Amanda wholeheartedly agrees about the characters in the play: “Even though I love Richard Harris’s screenplay, I think his stage play is much better. The play is raw and has more honesty – and isn’t stupidly set in America, which I never understood. I think it’s relatable, the women are so relatable, everyone’s got something going on in their life and by the end of the night you really care enough about them all to want them to succeed in that tap dance. And I think that’s the joy of it. I read the play and loved the part of Vera; she’s very outspoken and very funny. But probably my favourite parts are Maxine and Dorothy who are both very sweet and funny. I think you recognise somebody you know in every single one of the characters in it.”

There’s also a parallel to be drawn with her big ‘day job’. In Stepping Out surely Amanda also gets to feel a little of what all those Britain’s Got Talent hopefuls have to go through. “Ha ha. Yes, I’ve never forgotten what it feels like to audition, believe me,” she joyously reveals. “And Simon’s probably going to come and see it in the West End next spring. I said the same thing to him, I said, ‘I think if we came along to audition for you, you’d probably buzz us, but David would definitely put us through. Ha ha. That’s what it feels like. And I know Alesha would put us through too.

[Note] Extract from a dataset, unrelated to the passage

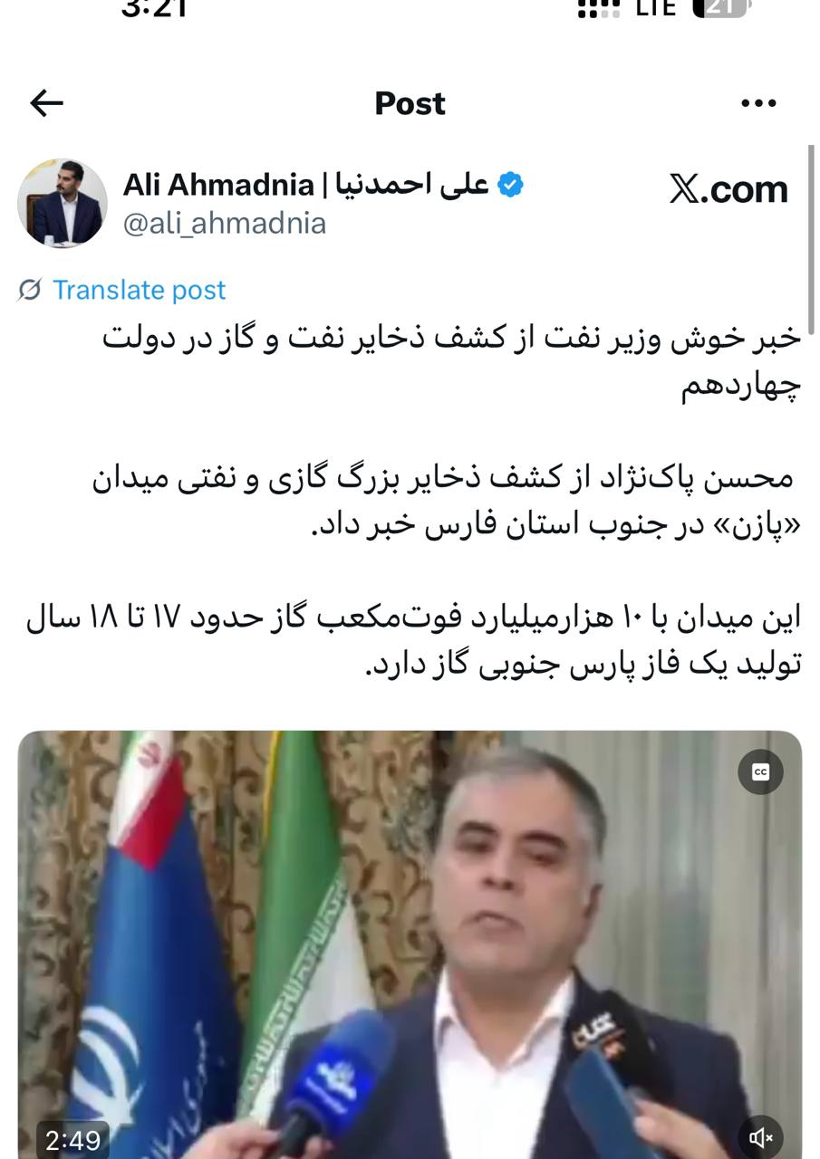Open the @ali_ahmadnia handle
Screen dimensions: 820x1159
click(225, 223)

But we really are like one of these groups of women who comes on BGT… We should probably turn up and audition, but they might wonder why I wasn’t in my seat.”

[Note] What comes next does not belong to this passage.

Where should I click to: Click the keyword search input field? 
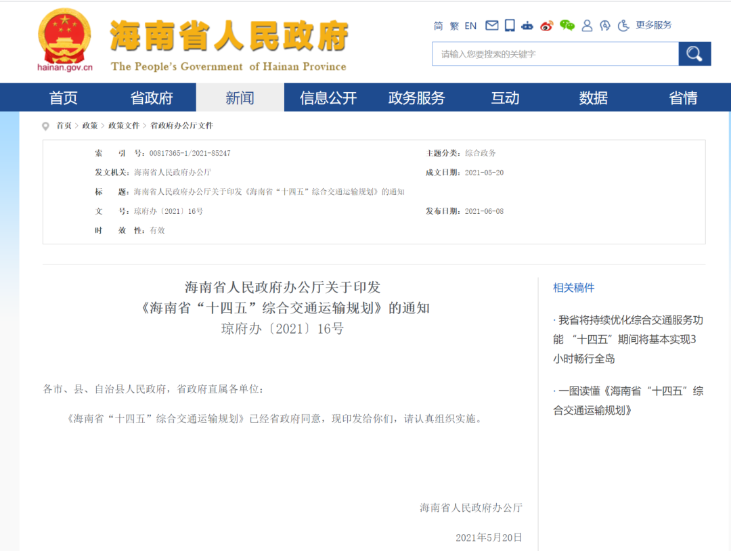pos(555,54)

CALENDAR GIRLS IN TAP SHOES
It’s ironic that around the same time Stepping Out will be competing for bums on seats with Gary Barlow and Tim Firth’s new musical The Girls also opens in the West End next spring? If you swap the tap shoes for naked photographs, the characters and village hall scenarios are, in fact very similar. “I know! It’s really funny because I’ve always said Stepping Out is Calendar Girls in tap-shoes,” exclaims Amanda. “But I’m sure there’s enough audiences to come and see both. We certainly wish each other well, the Calendar Girls musical will be brilliant. And I love Gary Barlow. But I’m going to make him come and see me first.”

FAIRY MAGIC
Before next March, however, there’s a little matter of a major six-week run Amanda will be doing in the UK’s biggest panto production this year, Cinderella at the London Palladium. The epic show (and it really will be epic) features a truly star-studded cast including Paul O’Grady (Wicked Stepmother), Julian Clary (Dandini), Lee Mead (Prince Charming), Paul Zerdin (Buttons), Nigel Havers (Lord Chamberlain) and Count Arthur Strong (Baron Hardup) …as well as Amanda as Cinderella’s Fairy Godmother.

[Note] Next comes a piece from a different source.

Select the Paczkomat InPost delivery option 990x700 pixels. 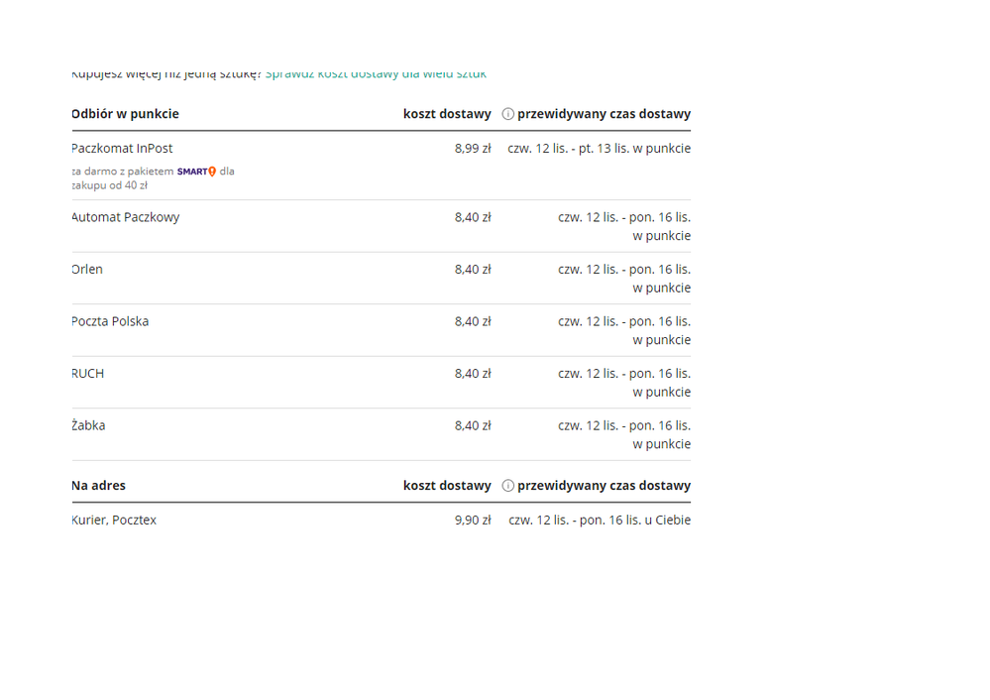click(123, 149)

How on earth does her diary cope? “I just think of myself as any other working mother, except I’m in the public eye,” comes the cool reply. “I experience the same difficulties with childcare and feelings of guilt as I’m sure most working mothers in this country feel.” If we were in America I might have suggested she runs for president at this point.

Then again, unlike most families, at least Amanda’s daughters will get to see and maybe even believe their mum is Cinderella’s real Fairy Godmother! “Yes, my littlest one already thinks her aunty is a mermaid (Debbie teaches scuba diving), so it’s quite normal for her to believe her own mother could be a fairy godmother! Ha, ha.”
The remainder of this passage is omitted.